If ratcheting up inequality were all the Kochs did, they would still be arch-villains. But the Koch brothers’ businesses from fossil fuel extraction and refining to petrochemical and fertilizer production all rely on being able to emit carbon pollution with abandon. In the 1990s, as the world moved toward an awakening on climate change and the need to address it, the Koch machine moved to block any regulations or price on carbon that would cut into their profits by funding doubt and denial.
Greenpeace estimates the brothers spent $127 million from 1997 to 2017 funding 92 organizations that muddied the waters on climate change, a move that helped make international efforts to combat climate change, like the Kyoto Protocol, worthless. They funded a network of overlapping climate denial organizations to kill a 2009 bill that would have created a cap and trade system, a very business-friendly climate solution they rejected on principle.
Now David Koch is dead. And he will never have to live with the consequences of his actions...
Ditto for the other largely anonymous small cadre of conservative billionaires and fossil fuel executives who have peddled climate denial over the years all while making the problem worse by extracting more poison from the ground and putting it in the atmosphere.
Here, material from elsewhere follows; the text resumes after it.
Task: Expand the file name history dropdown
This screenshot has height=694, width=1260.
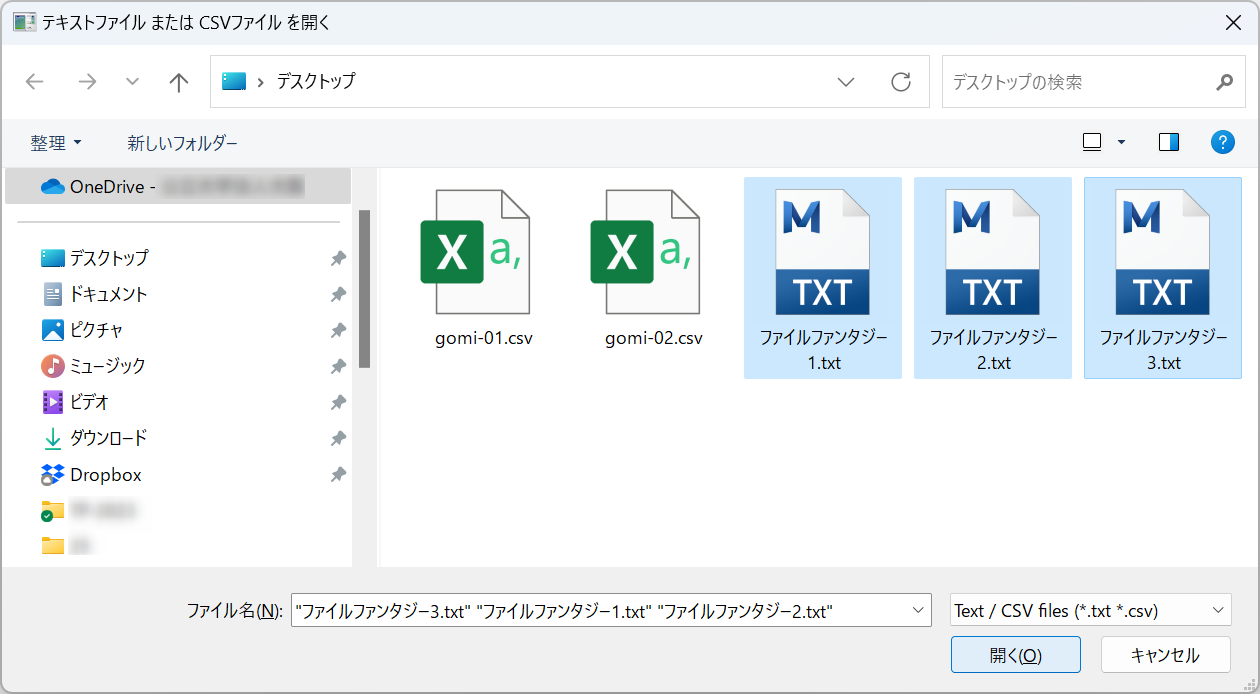Action: point(919,610)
They’ll likely die long before things get really bleak, and the profits they made as one of the biggest market failures in human history will almost certainly ensure their descendants are insulated from the worst impacts.
If David Koch and his brother hadn’t funded denial—as Charles is likely to continue to do—it’s possible that the world would have taken steps to drawdown carbon pollution decades ago.
If the world began cutting emissions in 2000, it would have had to do so at a rate of 4 percent per year to keep warming under the 1.5 degree Celsius (2.7 degrees Fahrenheit) threshold.
Starting today means “monumental” cuts. If we don’t do anything for 10 years, we’re in deep trouble. All the funding Koch kicked in for arts and cancer research won’t matter if the world burns down, a thing that’s actively happening to the Amazon rainforest on the same week he passed away.
Thanks, Koch brothers! Thanks, Koch brothers!
David Koch will never have to watch the world struggle to climb the steepening curve he helped propel into existence. And he’ll never have to live with the consequences if we don’t. If the world misses the 1.5 degrees Celsius goal, the impacts will be severe. Coral will likely disappear. Large swaths of island nations could become uninhabitable by midcentury. Millions of more people who rely on rainfed agriculture will face hunger as the weather becomes more erratic. Livelihoods will disappear. Societies will vanish. People, in short, will die.